J. R. Boynton

Content Management Systems

Abstract: Content management systems are key to running an efficient website. Keep the development group out of the loop on updating content, and you will move ever so much faster. “Content” doesn’t need the same kind of source control that scripts and templates need. Specific design suggestions follow.

First: you must have a content management system (CMS). Second: use your own technology. If you use ASP or JSP or Cold Fusion, build your CMS in that. Same if you use Java, Python, whatever.

Why use your own site technology? Because you want to minimize the number of skillsets (teams) required to operate your business. For each technology, you probably need three people: what if one quits, and one gets sick? You can live in fear, of course.... A CMS in your site technology also gives you a place to train new people: new features in a CMS are probably allowed to take longer than new features the website, so there’s time for a new employee to learn, and then get it right before letting people use it. On your external website, you probably have to get it right the first time.

What is “Content”?

For this essay, I’m really considering content that flows through the site independently of the development group... that doesn’t affect templates, scripts, global navigation, etc. Think of a newspaper site. The articles and article-related images are “content” by this definition, while the logo and images related to navigation are different: if the newspaper site gets a new “look and feel” the content will stay the same, but many images and even some text will change. This essay is about the content that wouldn’t be affected by look and feel changes.

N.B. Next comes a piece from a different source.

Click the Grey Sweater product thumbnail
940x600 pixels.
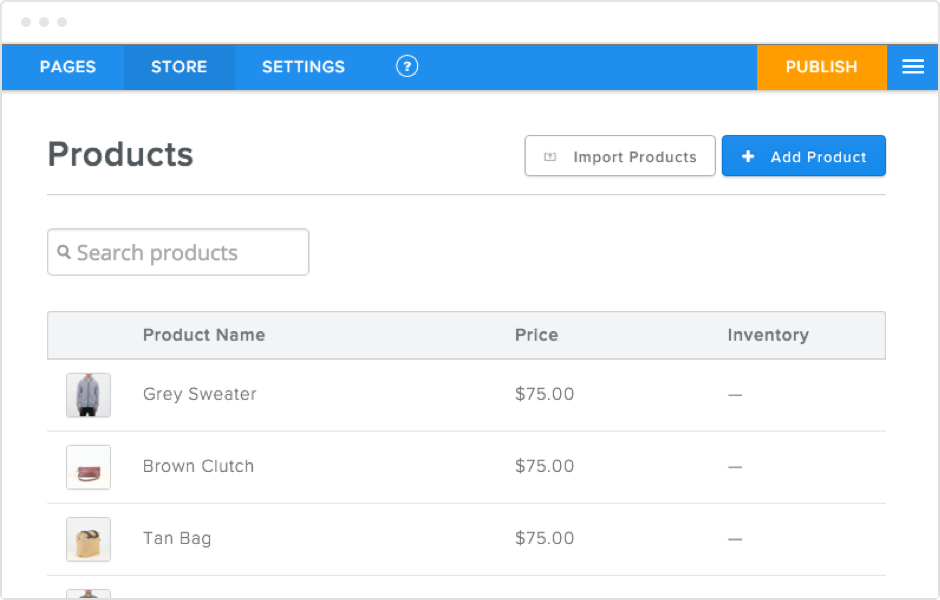[x=88, y=394]
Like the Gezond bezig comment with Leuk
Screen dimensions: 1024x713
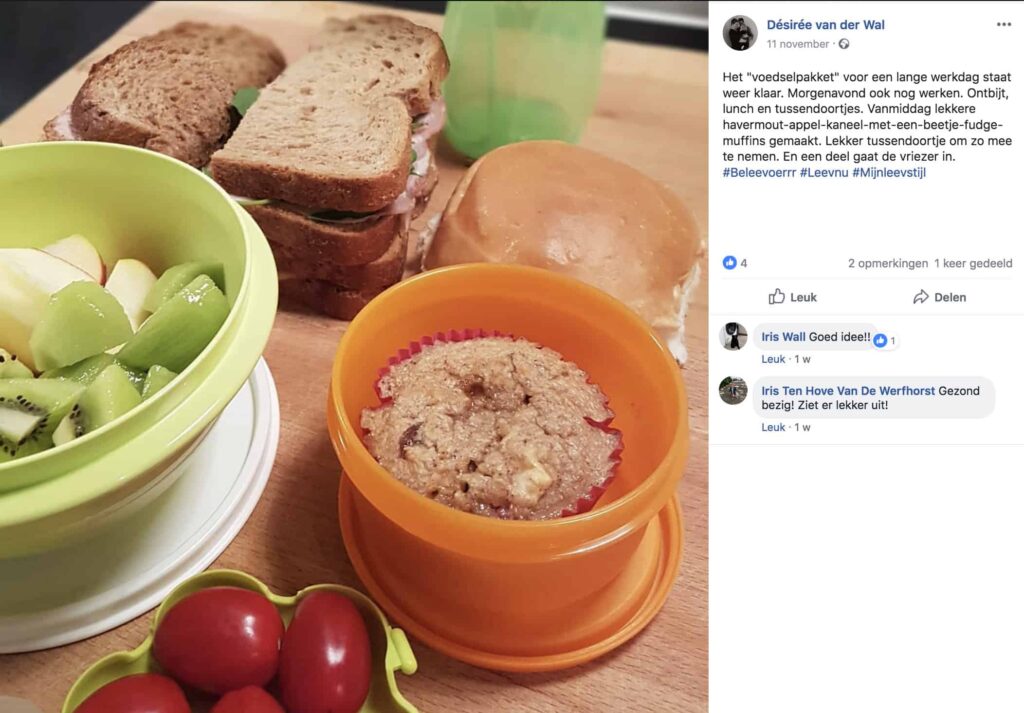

Approaches to Content Management “Solutions”

Old-fashioned content management software companies that sold huge systems to giant corporations are still in the game. Documentum comes to mind. I’m not entirely sure Arbor Text falls into that category. My general impression is that they are very powerful, but far more than you need for a website, and probably not nearly fast enough to develop for to keep up with the internet pace.

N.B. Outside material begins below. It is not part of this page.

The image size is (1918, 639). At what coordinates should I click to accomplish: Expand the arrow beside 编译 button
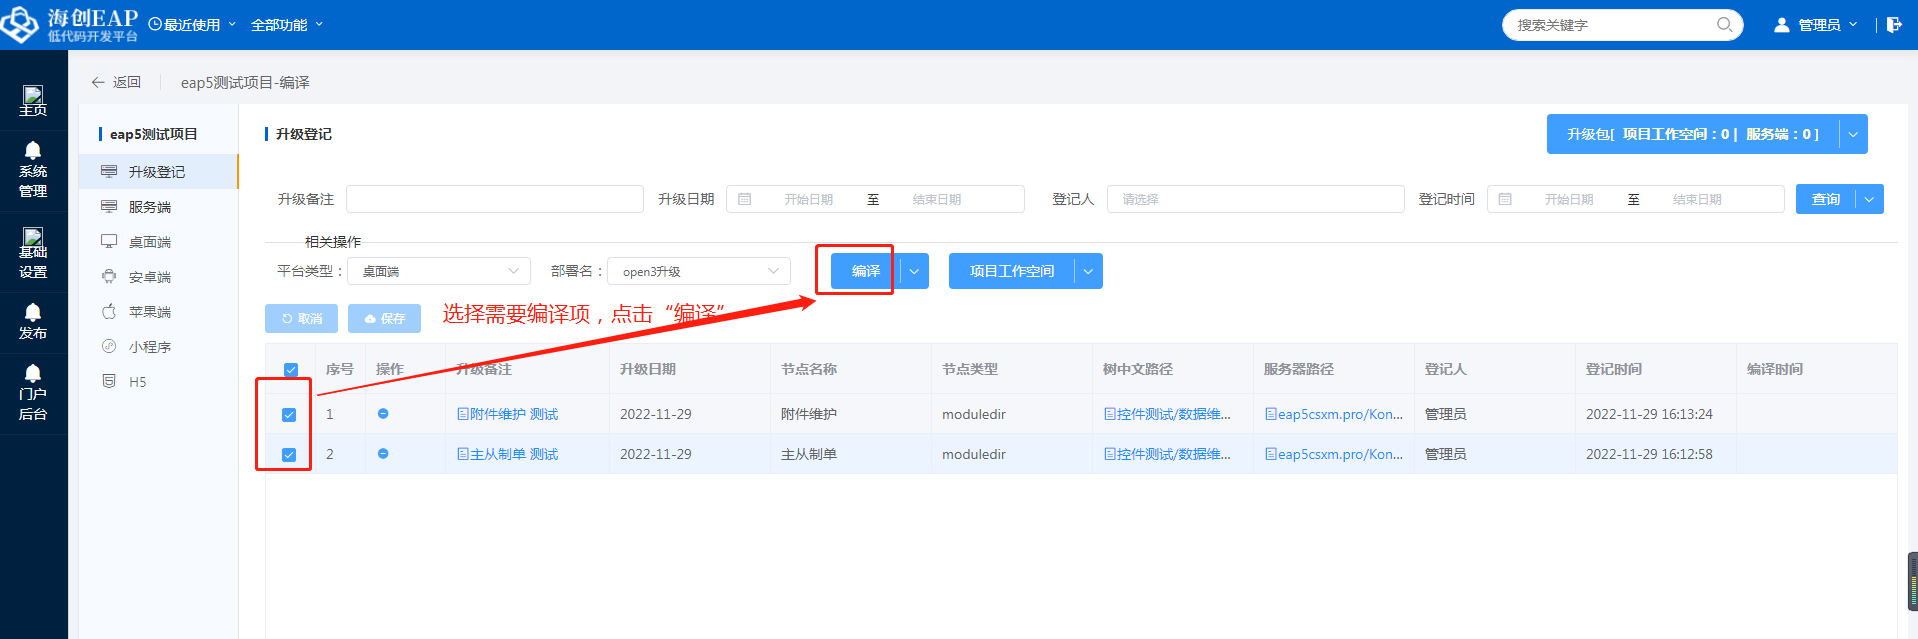tap(914, 271)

Source control systems are more than you need for content management. Visual Source Safe, CVS, TeamSite, ClearCase are all very fine when you have lots of programmers working on code with interdependencies, but the content creators won’t appreciate the overhead, and I don’t think the overhead buys you anything, relative to a much simpler system. Overhead: every writer/editor has to learn to use and understand the source control system. Most people won’t like to use a command line interface. There’s also the “per seat” cost of the big systems. Maybe everyone in your company needs a “seat”. The price can be very high. Or you exclude as many people as possible from the system, which is also not so good.

There are some very expensive, web-oriented content/commerce site development tools: Vignette, BroadVision, OpenMarket. As the Forrester Group said, these are “immature” products. A mature product does what it does really well, and does it reliably. CVS, the free source control system, is like that. It works. Vignette kind of does what you want it to do, and it usually works. To me, “usually works” means just about the same as “doesn’t work”. I want software for which “works” means that it always works.

The September, 2000 Seybold Seminar in San Francisco was littered with content management system software companies with software that’s cheaper than Vignette and that category. As far as I know, any of them would be fine, but they cost money and require resources to customize.

I, of course, am arguing for the build-your-own approach. Content management systems don’t need to be very complicated. It helps if you can evolve them quickly. They actually are the right scale of project for all these server-side scripting environments that mix code and html.

The thing is, you must have a CMS, and you must customize it before you start, and maintain it over time.

CMS design

On micromanagement.... “Workflow” systems promise to send the user an email whenever he/she needs to process some item in the system. That’s fine in a demo, but how much email do you want people to get? You get to choose, of course, but I would encourage people to start with less structure, rather than more.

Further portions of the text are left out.